CatteStreet · 27/07/2019 11:21

In terms of respect for these jobs, I have great respect for retail workers. Long days on your feet, often dealing with people at their worst, negotiation and organisational skills, etc. Factories I know less about, but am sure it takes a lot of focus to work in that environment.

CatteStreet · 27/07/2019 11:22

And daisypond makes a good point re AI. I'm in a niche of my field which isn't being threatened yet nor likely to be for a while, but diversifying just in case.

31RueCambon · 27/07/2019 11:26

You're both right. He wants more for his daughters than a minimum wage job. But you're probably in that position because you took on MORE than 50% of the responsibility of raising his two kids.

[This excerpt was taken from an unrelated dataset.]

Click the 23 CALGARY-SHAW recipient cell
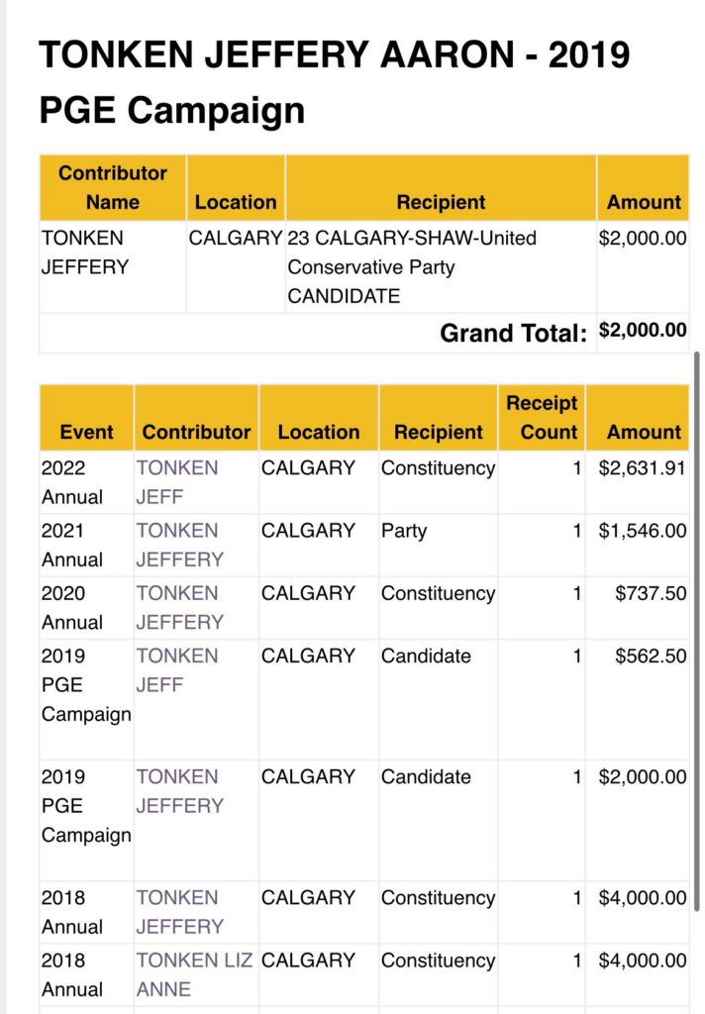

So unless he's a feminist then his daughters might inadvertently internalise the patriarchy and all of its nuances and end up in the same situation as you.

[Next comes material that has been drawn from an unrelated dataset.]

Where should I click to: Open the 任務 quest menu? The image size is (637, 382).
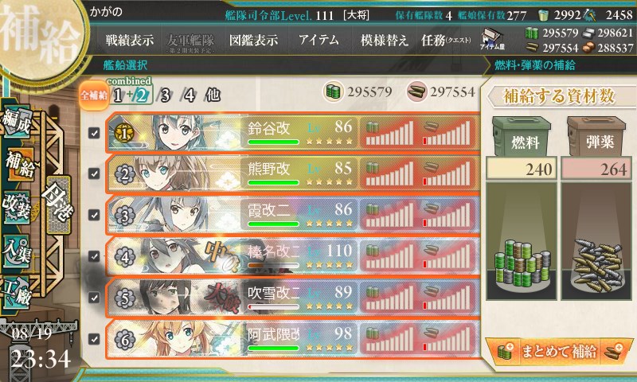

Not accusing him of being a sexist, but reality for many women is that neither society NOR their partners support them after motherhood, so they end up forced/cornered in to these low paid roles. I'm sure three quarters of the women in these roles could have achieved more if they weren't taking on more than 50% of the caring responsibililities for their children.

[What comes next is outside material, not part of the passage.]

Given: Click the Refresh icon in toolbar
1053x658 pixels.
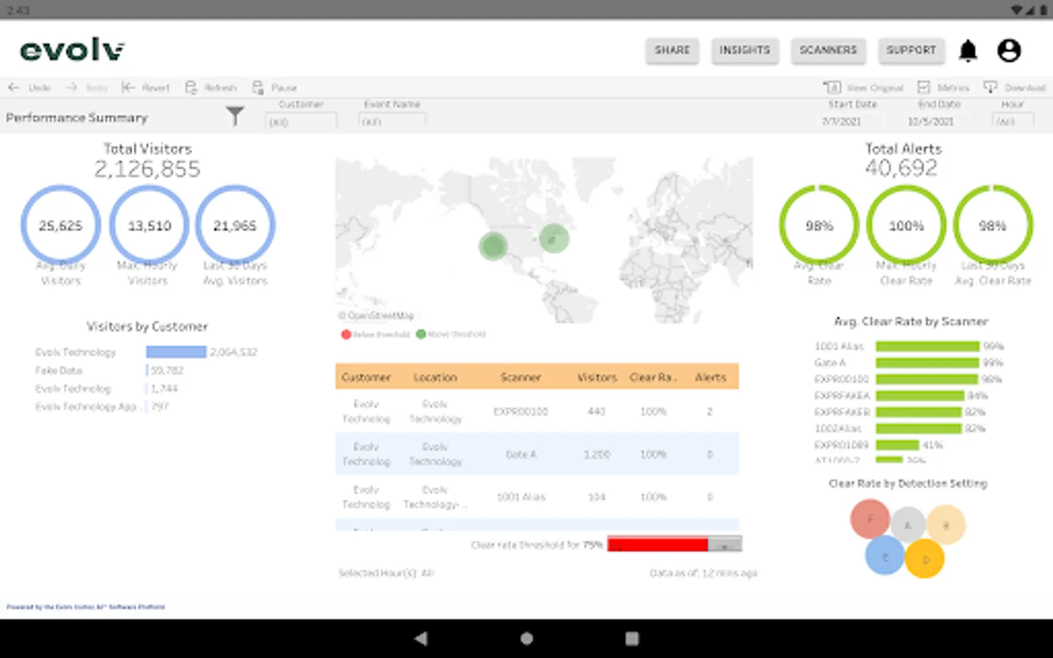Looking at the screenshot, I should (192, 87).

Tell your daughters that the number one thing they can do to ensure that they ''do better'' than minimum wage jobs is to choose a partner who is a feminist.

31RueCambon · 27/07/2019 11:28

@daisypond ageism is rife yes. SO hard to get back in to the workplace after a break.

littlepaddypaws · 27/07/2019 11:32

be thankful for the 'lower jobs' in life employ millions of people otherwise you won't be buying anything or driving anywhere [no petrol stations], just two examples.
there are only so many careers that we need people for on the employment ladders higher rungs, remove the lower rungs and you're fucked.
if your job earns you a wage, puts a roof over your head, feeds and clothes you that's the basics covered. i was a chamber maid when younger and it helped pay my bills.

daisypond · 27/07/2019 11:36

I’ve never left the workplace. I worked the whole way through having children but I’m now in my 50s and I don’t know what I can do when I get made redundant. My industry is finished. I’ve got a first class degree from the top university for my subject and a PhD, so it’s not like I’m uneducated. I know loads of people in exactly the same position. So it could easily be retail work for me- if I can get that, which might not be easy.

smartcarnotsosmartdriver · 27/07/2019 11:46

My mum always encouraged me to strive for whatever I wanted to do but I fell into something that I don't love. I went to uni I did all the right things but when I came out the "career" I wanted didn't really exist anymore. I got a job, working in a bank, from there I have progressed into an office which has better money and better hours but it's still not a"career" I don't think. I work to live, that's ok however because I love what I have out with work and with DS1 on the way I'm quite sure I'll continue to love what I do out with work.

You can't plan your life and you do what you have to, I worked in low paid customer facing roles all through uni and learned a lot from them, it was also thanks to those roles that I wasn't unable to pay my rent when I graduated. I think OPs husbands comment came from the right place but it was put across terribly.

Mammyloveswine · 27/07/2019 14:42

My husband works in a call centre...he is very good at IT but has no formal qualifications, it's a shame as he would really enjoy working in an IT field. However he works hard at work and I'm proud of him.

I have a professional job and a degree.

I hope my two children either go to uni or get qualifications in a trade so that they do well for themselves. Or they travel instead or something! But i would be sad if they had a min wage job and didn't "do" anything if that makes sense? Not that there is anything wrong with that and overall I'd want them to be happy!

So if they were happy I'd be happy but would hate for them to be struggling on.